Sports and athletics
DHEA is a prohibited substance under the World Anti-Doping Code of the World Anti-Doping Agency, which manages drug testing for Olympics and other sports. In January 2011, NBA player O.J. Mayo was given a 10-game suspension after testing positive for DHEA. Mayo termed his use of DHEA as "an honest mistake," saying the DHEA was in an over-the-counter supplement and that he was unaware the supplement was banned by the NBA. Mayo is the seventh player to test positive for performance-enhancing drugs since the league began testing in 1999. Rashard Lewis, then with the Orlando Magic, tested positive for DHEA and was suspended 10 games before the start of the 2009-10 season. 2008 Olympic 400 meter champion Lashawn Merritt has also tested positive for DHEA and was banned from the sport for 21 months. Yulia Efimova, Russian Olympic Medal-Winning Swimmer 2013, had positive test for DHEA.
In the United States, DHEA or DHEAS have been advertised with claims that they may be beneficial for a wide variety of ailments. DHEA and DHEAS are readily available in the United States, where they are marketed as over-the-counter dietary supplements.

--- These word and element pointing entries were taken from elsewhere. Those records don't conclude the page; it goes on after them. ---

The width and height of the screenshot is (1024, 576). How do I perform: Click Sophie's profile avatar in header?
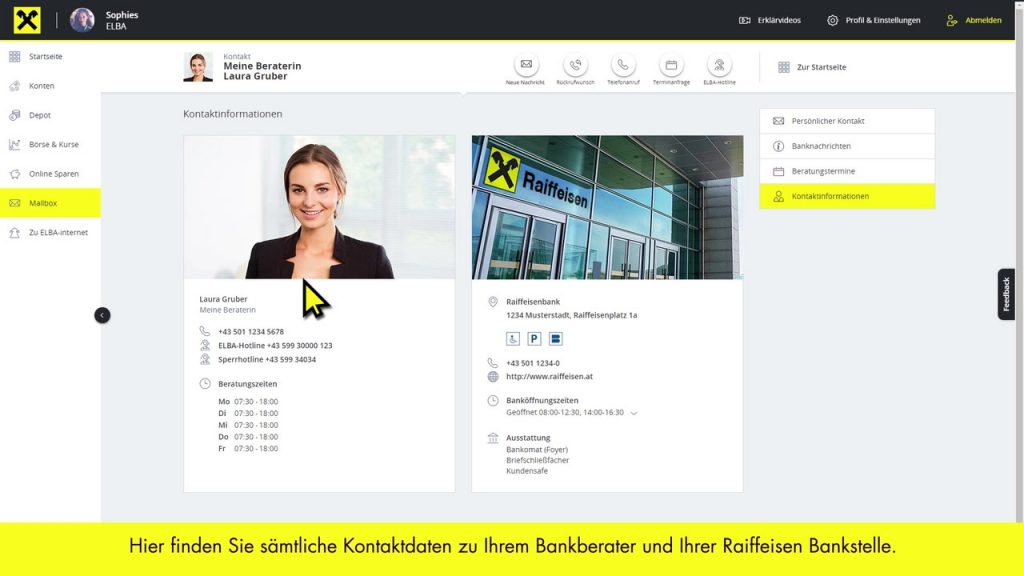[x=82, y=20]
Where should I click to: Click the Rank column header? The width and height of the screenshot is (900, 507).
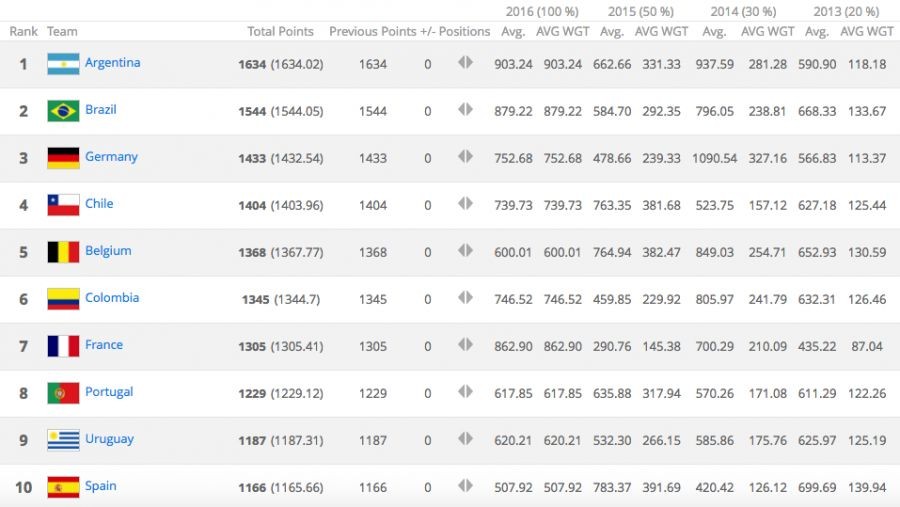(23, 32)
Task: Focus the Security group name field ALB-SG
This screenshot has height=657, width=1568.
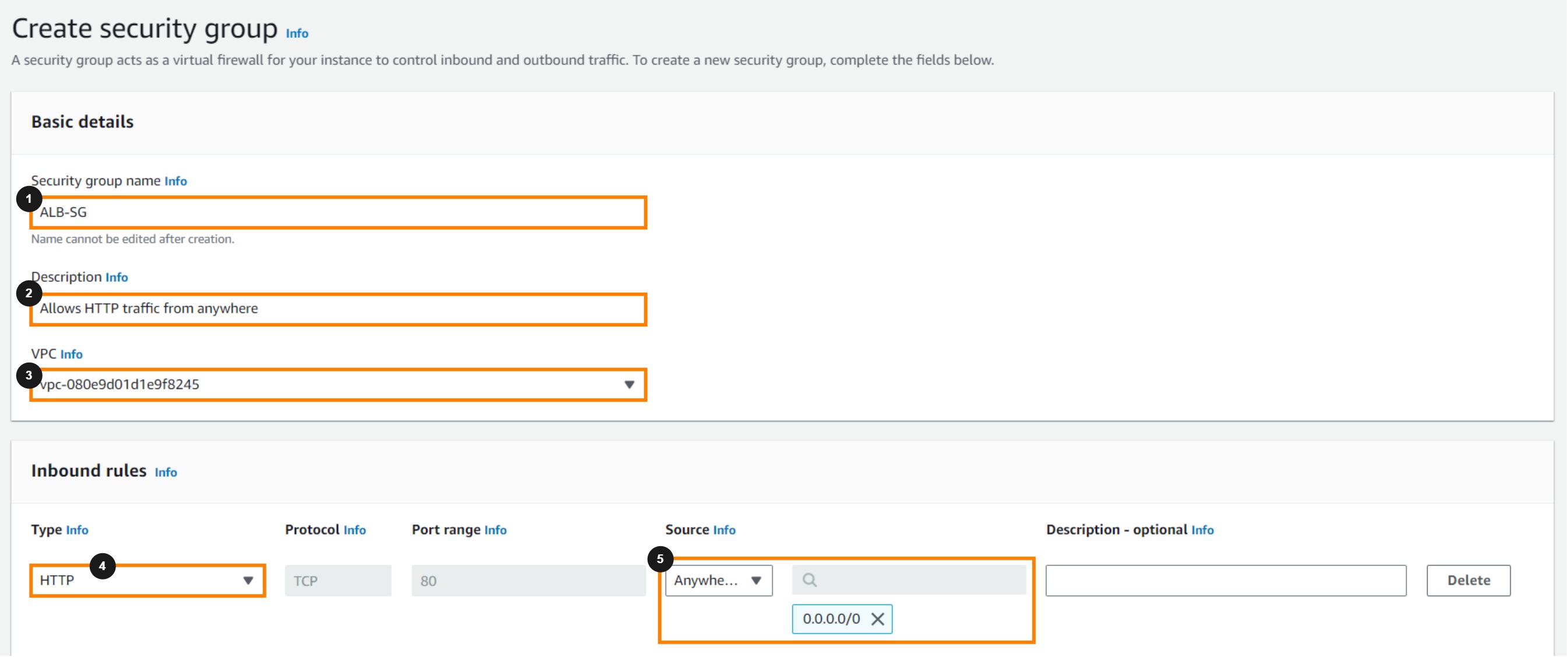Action: pos(338,213)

Some in vitro studies have found DHEA to have both antiproliferative and apoptotic effect on cancer cell lines. The clinical significance of these findings, if any, is unknown. Higher levels of DHEA and other endogenous sex hormones are strongly associated with an increased risk of developing breast cancer in both pre- and postmenopausal women.
One route for the preparation of the key intermediate, dehydroepiandrosterone, starts from 16-dehydropregnenolone acetate, itself derived from diosgenin. (Androsterone differs in that the 3-hydroxyl has the α-configuration, hence epi, and the compound includes the 5,6 olefin, hence dehydro.) Reaction of that compound with hydroxylamine hydrochloride in the presence of a base leads to the oxime.
Treatment with a strong acid results in the Beckmann rearrangement of the isonitroso group to afford the enamine acetate, which is seldom isolated; saponification with a base leads to the formation of an intermediate primary enamine as well as the loss of the acetate at the 3 position. Subsequent treatment, which may exist as the 17-imine, with mild acid leads to hydrolysis of that group to a 17 ketone, to afford dehydroepiandrosterone.